Самое притязание футуризма — стать официальным искусством очнувшихся масс представляется мне насильственным. Поистине это брак поневоле, и не сдержать усмешки, когда всегдашние рыцари рекламы карабкаются на роли народных трибунов. Вчера они мечтали вернуться к допетровской Руси, сегодня славословят солнечную коммуну... Нет, футуристы не ведут, а сами влекутся за моментом. Им надобно угодить новому хозяину, оттого они так грубы и запальчивы... Что сказать о гулкой и красочной словесной массе, образующей текст мистерии, о громких и полых, как барабаны, стихах? То, что мы слышали, — сплошная и часто курьезная игра в «буриме», подысканные начала строк к искусственным, редкостным или впрямь невозможным рифмам... Лилась музыка слога, но ни одно чувство не было донесено до зала, сквозь рупор трагической маски зияла душевная пустота. Поэтическое призвание Маяковского — дар формальный, и никакой гений мистификации не в силах подделать отсутствующего духа. И что же? Трубное мычание поэтического быка не очаровало публики спектакля. Наша эпоха не пожелала узнать себя в «изображении» Маяковского, а именинник — народ и не вздумал взглянуть на отражение свое в этом кривом зеркале».
- 156 -
Статья А. Левинсона — бывшего сотрудника кадетской «Речи» — вызвала резкие протесты Маяковского, группы деятелей искусств и наркома Луначарского (см. 21 и 27 ноября).

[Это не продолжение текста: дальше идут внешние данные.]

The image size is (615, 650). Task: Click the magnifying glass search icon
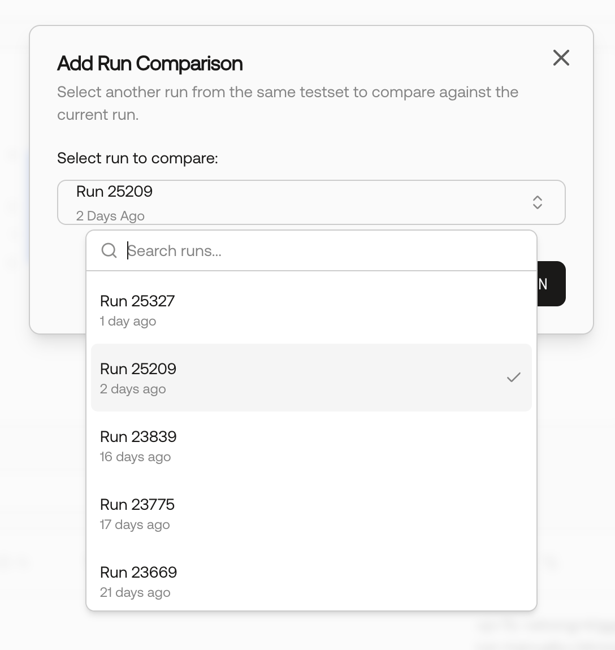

19 ноября — докладная записка наркому просвещения А. В. Луначарскому по поводу организации «Летучего театра» (подписана О. Бриком и Маяковским).
«Постановка «Мистерии-буфф» показала, насколько существующий театр не приспособлен к постановке пьес революционных и формой своей, и своим содержанием. Мытарства «Мистерии» достаточно поучительны. Один театр громко вопиет о недопустимости «тенденциозного зрелища» в «храме чистого искусства». В другом актеры только крестятся при чтении непривычных строк, звучащих для них кощунством. Третий, в который чуть не силком удается протащить пьесу, прилагает, как известно, максимум усердия к ее провалу; добиться постановки в больших театрах новой вещи невозможно. Такое положение не может считаться нормальным. Необходимо дать объективную возможность новым произведениям увидеть сцену... Правильным выходом при этих условиях явится — создание «Летучего театра», вольной организации революционеров сцены, не связанных никаким громоздким техническим аппаратом, сосредоточивших все свое внимание на актерской игре и на словах, произносимых с подмостков...
Первой постановкой такого театра должна быть «Мистерия-буфф» как наиболее подходящая по своему революционному пафосу пьеса, уже принятая к постановке и в Москве (отсутствие режиссера — причина проволочки) и требуемая отдельными рабочими театрами — например, Кронштадтским... Давая новую, современную форму театра, наша организация поможет вместе с тем развитию целого течения искусства, предоставив возможность раскиданным в посторонней работе силам возвратиться к их прямой обязанности — к созданию новой красоты». Этот проект был напечатан 22 декабря в газете «Искусство коммуны»: «Ввиду новых требований постановки революционных пьес, считаем необходимым, после месячного ожидания, напомнить о нем опубликованием» (проект осуществлен не был).
19 ноября присутствовал в «Привале комедиантов» на докладе А. Луначарского о швейцарско-немецком романтике К. Ф. Мейере — «Нам неведомый классик», — докладе, который, как сообщал в газетном отчете М. Кузмин, «с прилежным вниманием слушали не только молодежь, но и такие испытанные художники, как М. Горький, А. Блок, Бенуа, Мейерхольд, Юрьев, Добужинский, Маяковский, Альтман, Б. Григорьев, Лурье и многие другие» («Жизнь искусства», 1918, 21 ноября).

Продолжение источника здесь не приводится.